Du point de vue institutionnel, la cohérence entre les deux ordres juridiques - celui de l'Union européenne et celui de la Convention - est indispensable, mais nous n'avons pas attendu cette adhésion pour la construire. La CEDH et la CJUE se rencontrent chaque année pour des séminaires de travail ; cela vient de se produire. Ainsi, notre jurisprudence a créé la présomption dite « Bosphorus », c'est-à-dire une présomption d'équivalence des protections : quand un État membre ou la CJUE a jugé que le droit de l'Union était respecté par une mesure nationale, celle-ci est présumée respecter la Convention européenne des droits de l'homme. Donc, du point de vue institutionnel, avant même l'adhésion, nous oeuvrons à cette cohérence.

Une adhésion de l'Union apporterait une supervision externe sur les actes de l'Union qui ne sont pas contrôlés aujourd'hui ; c'est une valeur ajoutée en matière de justiciabilité.

À titre personnel - ce que je vais dire maintenant n'engage que moi et non mon institution -, je pense que cette adhésion aurait un effet symbolique très fort.

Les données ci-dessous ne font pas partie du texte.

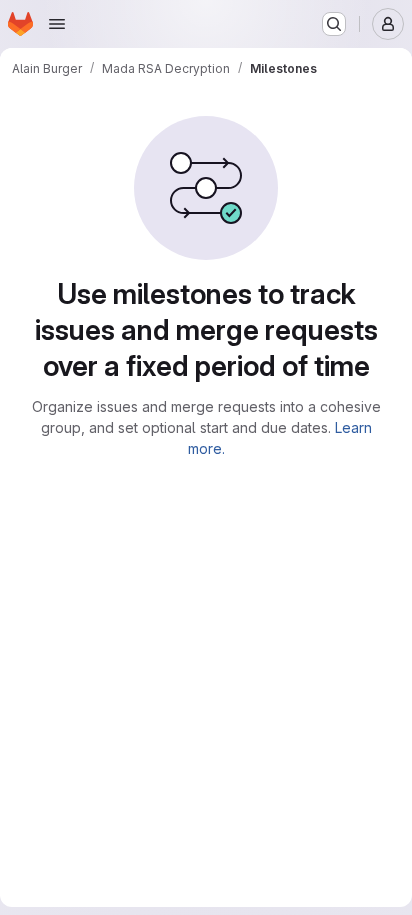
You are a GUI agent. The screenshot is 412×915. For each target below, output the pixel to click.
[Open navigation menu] (57, 24)
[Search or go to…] (334, 24)
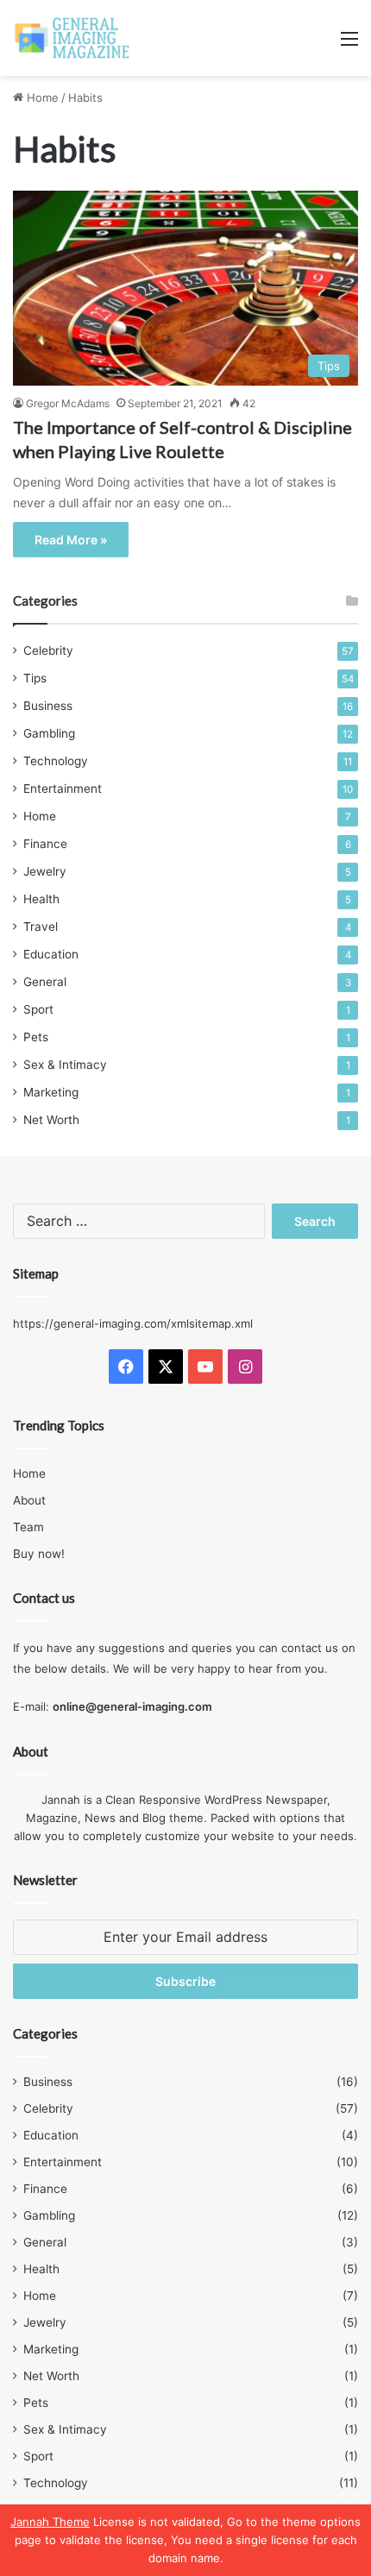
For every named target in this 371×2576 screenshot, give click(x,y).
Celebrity (48, 650)
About (29, 1500)
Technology (55, 761)
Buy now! (39, 1554)
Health (41, 899)
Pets (35, 1037)
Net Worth (51, 1120)
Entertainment (62, 788)
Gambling (49, 733)
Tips (35, 678)
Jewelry (44, 871)
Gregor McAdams (68, 403)
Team (28, 1527)
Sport (38, 1009)
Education (51, 954)
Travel (40, 926)
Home (41, 97)
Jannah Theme (50, 2522)
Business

Cela conduit à envisager que des actes émanant de l'Union européenne puissent faire l'objet d'un contrôle de la Cour, comme les décisions de la Commission en matière de concurrence, qui ne peuvent être attaquées ni auprès des juges internes ni auprès de la CJUE. Il y aurait ainsi des contrôles portant sur des matières aujourd'hui non susceptibles de recours.

De manière générale, il ne faut pas avoir peur de l'empilement du contrôle, mais l'empilement ne doit pas devenir de l'éparpillement ni une source de dysfonctionnement ou de disharmonie. La Cour a d'ores et déjà constitué un groupe de travail interne pour anticiper cette situation, afin de ne pas être prise au dépourvu en préparant des réponses, si la situation se présentait. Selon moi, ce serait un progrès, mais cela exigerait beaucoup de précautions de part et d'autre et la nécessité d'inventer de nouvelles modalités. Vous connaissez en outre la question spécifique du traitement de la politique étrangère et de sécurité commune (PESC), qui ne relève pas de la compétence de la CJUE.